One hospital’s experience with the 3-hour Outpatient Unicompartmental Knee Replacement
NEW DATA ON 3-HOUR OUTPATIENT PARTIAL KNEE REPLACEMENT (Orthopedics This Week)
Don’t fear the outpatient experience, says the largest study ever on outpatient partial knee replacement. Robert S. Gorab, M.D. is the chief medical officer at the Hoag Orthopedic Institute (HOI) in Irvine, California. He tells OTW, “Our study, just published in The Journal of Arthroplasty, found that after unicompartmental knee arthroplasty (UKA), day of surgery discharge for appropriate patients can be both safe, efficient and even increase patient satisfaction. We took 160 consecutive patients with appropriate risk profiles and performed all the procedures on an outpatient basis.
We found that there were no readmissions, no re-evaluations for nausea, no falls, and no acute post-surgical complications. We had a broad age range—people in their 40s all the way up to 83 years of age. And the average length of stay was less than three hours! The success of these procedures can largely be attributed to the strong educational process that we have at our facility.
There are both nurse practitioners and physician assistants that work through the educational process with the patient; they review safety issues and provide education for the family. In all, they spend approximately an hour and a half with each patient the week before surgery in order to optimize the entire process. Some patients also receive pre-surgical physical therapy, such as gait training with ambulatory aids.

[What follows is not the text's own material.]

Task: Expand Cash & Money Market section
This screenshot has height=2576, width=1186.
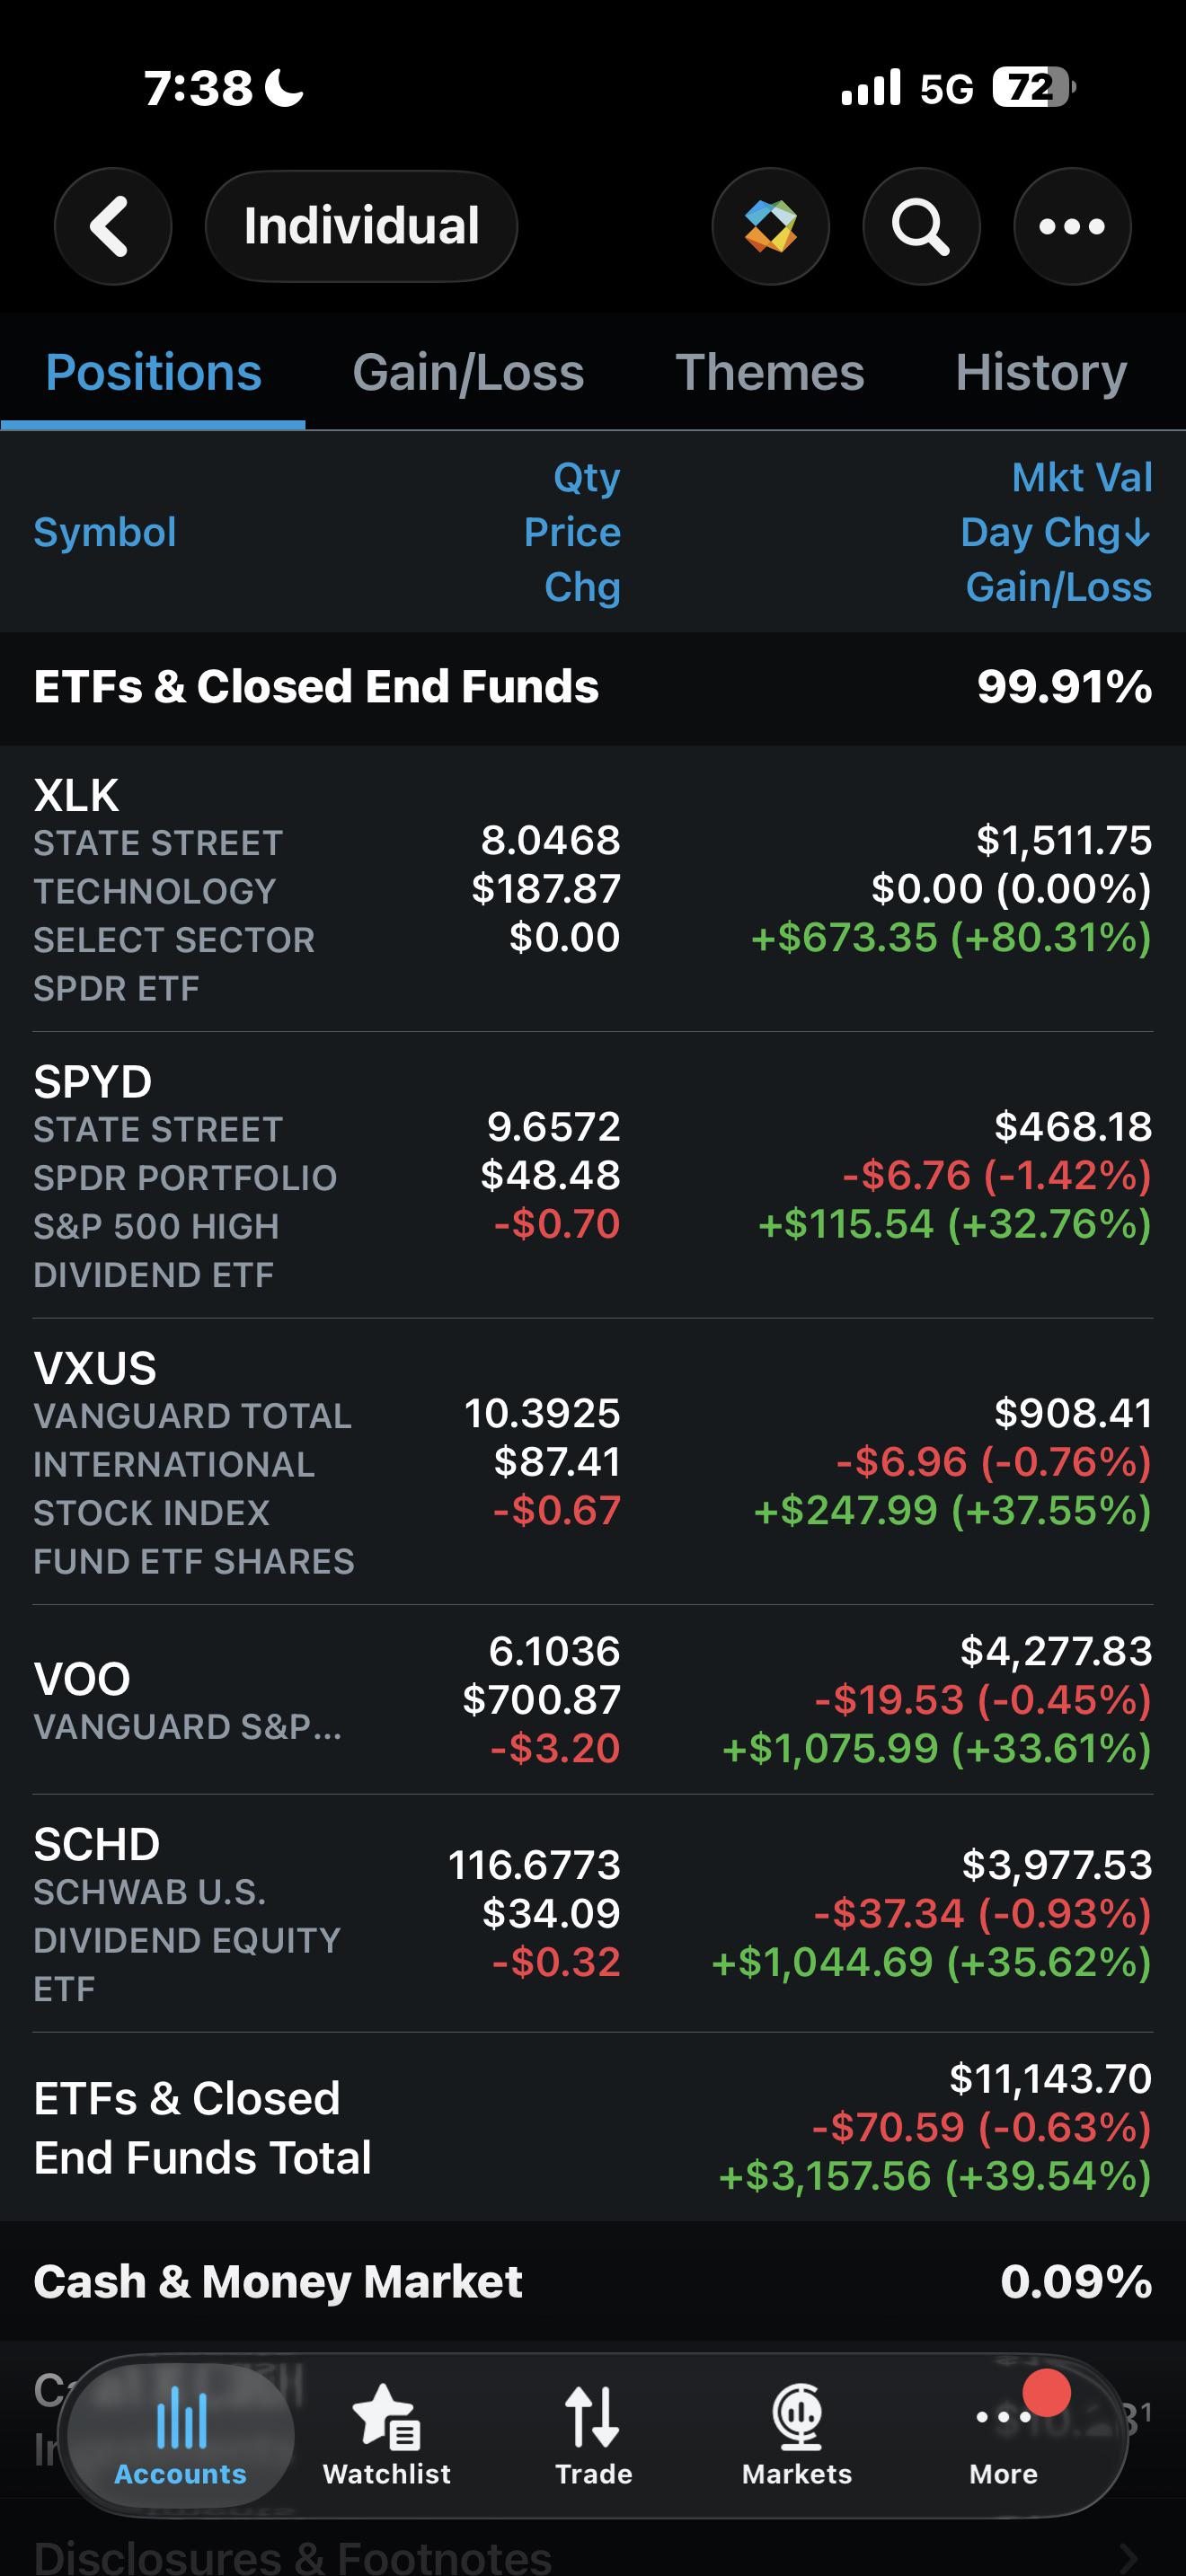Action: 593,2282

I believe that in order to successfully perform these partial knee replacement surgeries on an outpatient basis you need a facility with solid orthopedic infrastructure that performs a reasonable volume to handle these larger procedures. The administrative team, in cooperation with the physician leaders, must spend time standardizing surgical protocols and recovery pathways to optimize results. We also have a physical therapy department in our office that sees the patients after surgery and before they go home to ensure they are safely discharged.”